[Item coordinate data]

⟨

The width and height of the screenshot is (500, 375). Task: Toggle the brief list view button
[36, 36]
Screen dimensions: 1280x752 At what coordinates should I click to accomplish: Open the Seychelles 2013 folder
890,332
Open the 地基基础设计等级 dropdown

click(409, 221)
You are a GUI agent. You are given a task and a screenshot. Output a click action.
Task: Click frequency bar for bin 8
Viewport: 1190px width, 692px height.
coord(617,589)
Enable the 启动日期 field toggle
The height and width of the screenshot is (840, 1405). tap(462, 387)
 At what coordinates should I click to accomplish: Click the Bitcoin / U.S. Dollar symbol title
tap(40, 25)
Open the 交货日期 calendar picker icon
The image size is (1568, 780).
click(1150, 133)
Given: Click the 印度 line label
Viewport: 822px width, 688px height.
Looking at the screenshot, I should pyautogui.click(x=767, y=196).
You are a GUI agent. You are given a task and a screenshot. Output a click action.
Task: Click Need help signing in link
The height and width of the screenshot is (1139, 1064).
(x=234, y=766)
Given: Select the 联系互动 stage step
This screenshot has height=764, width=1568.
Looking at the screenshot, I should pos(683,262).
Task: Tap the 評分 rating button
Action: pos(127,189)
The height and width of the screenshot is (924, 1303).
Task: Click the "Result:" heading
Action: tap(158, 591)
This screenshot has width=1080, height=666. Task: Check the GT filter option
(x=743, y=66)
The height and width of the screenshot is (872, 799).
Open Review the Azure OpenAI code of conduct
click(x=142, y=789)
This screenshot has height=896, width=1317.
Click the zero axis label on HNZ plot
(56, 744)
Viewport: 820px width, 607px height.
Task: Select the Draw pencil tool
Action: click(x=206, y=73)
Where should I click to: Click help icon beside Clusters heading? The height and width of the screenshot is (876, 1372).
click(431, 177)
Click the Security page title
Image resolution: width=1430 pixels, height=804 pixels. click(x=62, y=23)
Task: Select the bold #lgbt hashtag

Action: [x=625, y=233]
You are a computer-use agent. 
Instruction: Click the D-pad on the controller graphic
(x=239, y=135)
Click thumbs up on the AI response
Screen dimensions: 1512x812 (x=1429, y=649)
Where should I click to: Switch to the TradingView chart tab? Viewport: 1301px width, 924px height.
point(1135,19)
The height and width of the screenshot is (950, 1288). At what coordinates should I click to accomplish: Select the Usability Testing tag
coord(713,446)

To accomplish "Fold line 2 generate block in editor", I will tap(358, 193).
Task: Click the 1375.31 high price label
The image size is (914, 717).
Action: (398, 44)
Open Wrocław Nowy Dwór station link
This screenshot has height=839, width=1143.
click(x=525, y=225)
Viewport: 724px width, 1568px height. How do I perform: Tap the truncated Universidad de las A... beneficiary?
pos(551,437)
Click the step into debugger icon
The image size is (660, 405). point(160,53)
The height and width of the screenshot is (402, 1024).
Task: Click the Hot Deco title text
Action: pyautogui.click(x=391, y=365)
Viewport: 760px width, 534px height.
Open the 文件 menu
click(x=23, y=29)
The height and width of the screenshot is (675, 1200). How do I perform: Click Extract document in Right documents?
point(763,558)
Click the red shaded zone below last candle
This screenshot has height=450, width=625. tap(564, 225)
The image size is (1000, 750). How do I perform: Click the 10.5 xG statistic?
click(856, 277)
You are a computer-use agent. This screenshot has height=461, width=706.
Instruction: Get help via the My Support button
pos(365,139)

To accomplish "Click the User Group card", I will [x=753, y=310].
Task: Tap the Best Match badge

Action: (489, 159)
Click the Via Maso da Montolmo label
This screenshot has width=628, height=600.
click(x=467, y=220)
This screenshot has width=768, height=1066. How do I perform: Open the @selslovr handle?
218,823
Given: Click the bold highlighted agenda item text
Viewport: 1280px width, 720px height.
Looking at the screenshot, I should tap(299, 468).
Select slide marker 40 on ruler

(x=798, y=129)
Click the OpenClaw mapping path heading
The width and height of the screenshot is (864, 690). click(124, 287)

⟩

**OBJECTIVE**
Rewrite the lines from the one containing "The image size is (1000, 750)." through the end of the items, replacing "badge" with "chip" and leaving everything else unchanged.

**THE COMPLETED TASK**
The image size is (1000, 750). How do I perform: Click the 10.5 xG statistic?
click(856, 277)
You are a computer-use agent. This screenshot has height=461, width=706.
Instruction: Get help via the My Support button
pos(365,139)

To accomplish "Click the User Group card", I will [x=753, y=310].
Task: Tap the Best Match chip

Action: (489, 159)
Click the Via Maso da Montolmo label
This screenshot has width=628, height=600.
click(x=467, y=220)
This screenshot has width=768, height=1066. How do I perform: Open the @selslovr handle?
218,823
Given: Click the bold highlighted agenda item text
Viewport: 1280px width, 720px height.
Looking at the screenshot, I should tap(299, 468).
Select slide marker 40 on ruler

(x=798, y=129)
Click the OpenClaw mapping path heading
The width and height of the screenshot is (864, 690). click(124, 287)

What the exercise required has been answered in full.